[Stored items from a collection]
══════

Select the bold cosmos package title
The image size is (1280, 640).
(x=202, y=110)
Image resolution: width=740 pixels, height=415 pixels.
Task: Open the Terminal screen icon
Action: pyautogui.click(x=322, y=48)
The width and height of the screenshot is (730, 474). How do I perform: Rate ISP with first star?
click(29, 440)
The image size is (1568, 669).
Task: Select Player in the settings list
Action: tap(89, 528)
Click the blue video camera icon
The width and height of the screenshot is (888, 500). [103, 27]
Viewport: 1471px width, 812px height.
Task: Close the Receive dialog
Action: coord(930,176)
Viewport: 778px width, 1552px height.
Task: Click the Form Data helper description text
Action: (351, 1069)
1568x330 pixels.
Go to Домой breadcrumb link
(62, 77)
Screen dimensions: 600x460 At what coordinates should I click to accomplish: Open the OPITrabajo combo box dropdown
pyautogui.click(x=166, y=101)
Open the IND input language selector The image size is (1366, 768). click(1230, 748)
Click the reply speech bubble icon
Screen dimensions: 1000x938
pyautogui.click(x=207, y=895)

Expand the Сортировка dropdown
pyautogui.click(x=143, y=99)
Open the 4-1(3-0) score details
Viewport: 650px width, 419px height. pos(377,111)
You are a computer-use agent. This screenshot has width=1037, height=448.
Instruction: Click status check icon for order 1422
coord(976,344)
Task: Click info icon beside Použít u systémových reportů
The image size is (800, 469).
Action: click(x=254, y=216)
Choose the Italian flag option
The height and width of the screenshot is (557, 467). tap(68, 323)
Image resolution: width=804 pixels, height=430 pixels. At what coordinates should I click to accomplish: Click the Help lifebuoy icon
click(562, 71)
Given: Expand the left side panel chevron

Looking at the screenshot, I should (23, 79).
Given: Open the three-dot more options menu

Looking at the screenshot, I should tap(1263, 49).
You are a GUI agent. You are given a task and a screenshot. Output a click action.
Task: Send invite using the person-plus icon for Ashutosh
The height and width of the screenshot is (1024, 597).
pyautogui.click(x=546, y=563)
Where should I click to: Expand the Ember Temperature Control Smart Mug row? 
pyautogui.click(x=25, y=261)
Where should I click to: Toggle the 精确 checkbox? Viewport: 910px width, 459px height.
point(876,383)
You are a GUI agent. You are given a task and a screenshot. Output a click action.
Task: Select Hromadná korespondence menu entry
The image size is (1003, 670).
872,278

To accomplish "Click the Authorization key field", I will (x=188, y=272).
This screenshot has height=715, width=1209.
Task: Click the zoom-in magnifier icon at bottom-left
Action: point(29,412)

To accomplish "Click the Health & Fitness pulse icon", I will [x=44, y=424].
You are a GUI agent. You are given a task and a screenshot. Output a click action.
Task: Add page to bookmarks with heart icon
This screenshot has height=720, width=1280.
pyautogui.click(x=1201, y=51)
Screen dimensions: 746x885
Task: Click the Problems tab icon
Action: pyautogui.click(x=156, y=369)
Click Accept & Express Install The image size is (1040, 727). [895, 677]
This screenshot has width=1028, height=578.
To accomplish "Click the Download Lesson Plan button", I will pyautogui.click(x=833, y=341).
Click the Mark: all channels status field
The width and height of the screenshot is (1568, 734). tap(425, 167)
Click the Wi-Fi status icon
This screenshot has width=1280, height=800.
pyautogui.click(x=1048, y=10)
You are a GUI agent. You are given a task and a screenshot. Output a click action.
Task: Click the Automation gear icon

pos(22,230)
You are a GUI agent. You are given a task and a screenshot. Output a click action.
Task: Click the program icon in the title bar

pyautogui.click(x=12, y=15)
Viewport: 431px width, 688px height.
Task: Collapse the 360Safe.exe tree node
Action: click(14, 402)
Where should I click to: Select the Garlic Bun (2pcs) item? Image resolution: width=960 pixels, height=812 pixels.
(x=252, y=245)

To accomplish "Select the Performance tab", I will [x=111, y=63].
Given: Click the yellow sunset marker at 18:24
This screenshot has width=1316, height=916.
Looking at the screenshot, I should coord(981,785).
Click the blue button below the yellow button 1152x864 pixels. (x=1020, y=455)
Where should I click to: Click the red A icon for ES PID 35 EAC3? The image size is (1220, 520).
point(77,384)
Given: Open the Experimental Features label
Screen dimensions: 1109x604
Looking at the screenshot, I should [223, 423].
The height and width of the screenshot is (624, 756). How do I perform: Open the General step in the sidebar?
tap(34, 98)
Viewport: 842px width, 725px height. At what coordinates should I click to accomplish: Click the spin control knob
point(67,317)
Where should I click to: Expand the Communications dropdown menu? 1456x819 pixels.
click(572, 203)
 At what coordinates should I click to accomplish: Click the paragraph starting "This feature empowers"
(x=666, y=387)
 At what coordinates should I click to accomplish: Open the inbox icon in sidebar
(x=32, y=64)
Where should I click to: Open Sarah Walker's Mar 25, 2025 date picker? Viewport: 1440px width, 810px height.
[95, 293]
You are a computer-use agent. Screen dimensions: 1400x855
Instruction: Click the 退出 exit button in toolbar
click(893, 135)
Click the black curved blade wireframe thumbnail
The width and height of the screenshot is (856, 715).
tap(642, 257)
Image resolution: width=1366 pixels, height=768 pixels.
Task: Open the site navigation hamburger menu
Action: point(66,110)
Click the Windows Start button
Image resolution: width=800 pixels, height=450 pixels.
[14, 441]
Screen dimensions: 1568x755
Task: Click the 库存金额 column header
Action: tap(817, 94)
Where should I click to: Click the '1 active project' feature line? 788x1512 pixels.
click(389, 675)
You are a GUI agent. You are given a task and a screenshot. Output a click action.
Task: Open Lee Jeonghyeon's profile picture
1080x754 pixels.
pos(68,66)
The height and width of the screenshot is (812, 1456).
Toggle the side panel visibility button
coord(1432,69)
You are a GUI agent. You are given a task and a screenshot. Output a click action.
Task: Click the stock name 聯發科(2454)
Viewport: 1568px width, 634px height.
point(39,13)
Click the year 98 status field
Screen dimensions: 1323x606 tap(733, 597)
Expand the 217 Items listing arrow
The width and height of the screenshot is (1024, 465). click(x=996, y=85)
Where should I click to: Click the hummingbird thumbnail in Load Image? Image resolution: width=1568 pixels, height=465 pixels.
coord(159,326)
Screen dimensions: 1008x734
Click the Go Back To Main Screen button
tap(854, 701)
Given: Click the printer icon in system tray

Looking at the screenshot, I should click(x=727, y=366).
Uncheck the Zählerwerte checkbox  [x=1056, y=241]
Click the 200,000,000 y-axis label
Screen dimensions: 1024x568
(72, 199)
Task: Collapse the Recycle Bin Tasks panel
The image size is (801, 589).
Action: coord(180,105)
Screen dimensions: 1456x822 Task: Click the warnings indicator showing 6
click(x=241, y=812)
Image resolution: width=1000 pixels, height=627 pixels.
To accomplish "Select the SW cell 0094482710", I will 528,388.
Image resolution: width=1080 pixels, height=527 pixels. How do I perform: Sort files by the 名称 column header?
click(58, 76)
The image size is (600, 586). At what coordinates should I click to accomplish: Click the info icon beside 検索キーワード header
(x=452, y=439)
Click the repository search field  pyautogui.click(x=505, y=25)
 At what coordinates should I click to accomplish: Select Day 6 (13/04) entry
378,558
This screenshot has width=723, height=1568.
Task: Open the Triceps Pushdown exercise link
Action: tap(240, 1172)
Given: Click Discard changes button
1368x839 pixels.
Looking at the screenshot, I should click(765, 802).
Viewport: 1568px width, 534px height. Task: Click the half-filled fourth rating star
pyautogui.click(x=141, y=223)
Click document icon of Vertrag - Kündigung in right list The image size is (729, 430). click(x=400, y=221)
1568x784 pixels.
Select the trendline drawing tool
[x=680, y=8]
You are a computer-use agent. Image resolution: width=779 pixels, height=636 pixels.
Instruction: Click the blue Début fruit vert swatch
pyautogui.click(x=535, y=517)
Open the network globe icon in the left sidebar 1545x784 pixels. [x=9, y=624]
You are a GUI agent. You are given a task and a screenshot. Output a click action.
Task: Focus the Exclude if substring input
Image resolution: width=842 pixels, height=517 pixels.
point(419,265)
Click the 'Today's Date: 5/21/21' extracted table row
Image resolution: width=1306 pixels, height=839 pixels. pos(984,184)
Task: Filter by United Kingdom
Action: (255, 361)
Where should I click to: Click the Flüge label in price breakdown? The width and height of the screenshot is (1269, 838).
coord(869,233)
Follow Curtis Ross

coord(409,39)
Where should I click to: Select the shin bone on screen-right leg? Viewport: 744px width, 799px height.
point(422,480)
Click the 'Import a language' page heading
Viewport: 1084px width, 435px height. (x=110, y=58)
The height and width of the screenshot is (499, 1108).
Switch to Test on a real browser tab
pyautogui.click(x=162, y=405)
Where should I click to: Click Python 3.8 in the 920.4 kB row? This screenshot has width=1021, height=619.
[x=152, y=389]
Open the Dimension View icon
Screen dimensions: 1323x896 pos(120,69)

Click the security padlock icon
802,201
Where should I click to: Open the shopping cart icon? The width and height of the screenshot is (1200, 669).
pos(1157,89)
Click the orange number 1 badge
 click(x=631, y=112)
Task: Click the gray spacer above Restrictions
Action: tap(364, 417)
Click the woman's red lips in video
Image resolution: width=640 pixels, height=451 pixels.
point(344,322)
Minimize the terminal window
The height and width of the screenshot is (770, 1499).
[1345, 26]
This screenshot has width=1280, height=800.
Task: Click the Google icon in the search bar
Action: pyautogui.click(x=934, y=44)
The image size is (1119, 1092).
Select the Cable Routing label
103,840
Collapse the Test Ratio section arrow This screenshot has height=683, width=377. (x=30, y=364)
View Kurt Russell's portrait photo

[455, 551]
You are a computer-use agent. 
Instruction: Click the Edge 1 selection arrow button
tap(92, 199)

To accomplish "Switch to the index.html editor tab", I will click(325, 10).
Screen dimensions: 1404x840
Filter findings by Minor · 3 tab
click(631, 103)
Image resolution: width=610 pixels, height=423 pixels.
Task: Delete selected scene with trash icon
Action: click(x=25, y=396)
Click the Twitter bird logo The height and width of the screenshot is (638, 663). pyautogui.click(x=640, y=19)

══════

> **PROBLEM DETAILS**:
Take from the entries every line that has the string "yellow".

> **SOLUTION TO THE EXERCISE**:
Given: Click the yellow sunset marker at 18:24
Click the blue button below the yellow button 1152x864 pixels. (x=1020, y=455)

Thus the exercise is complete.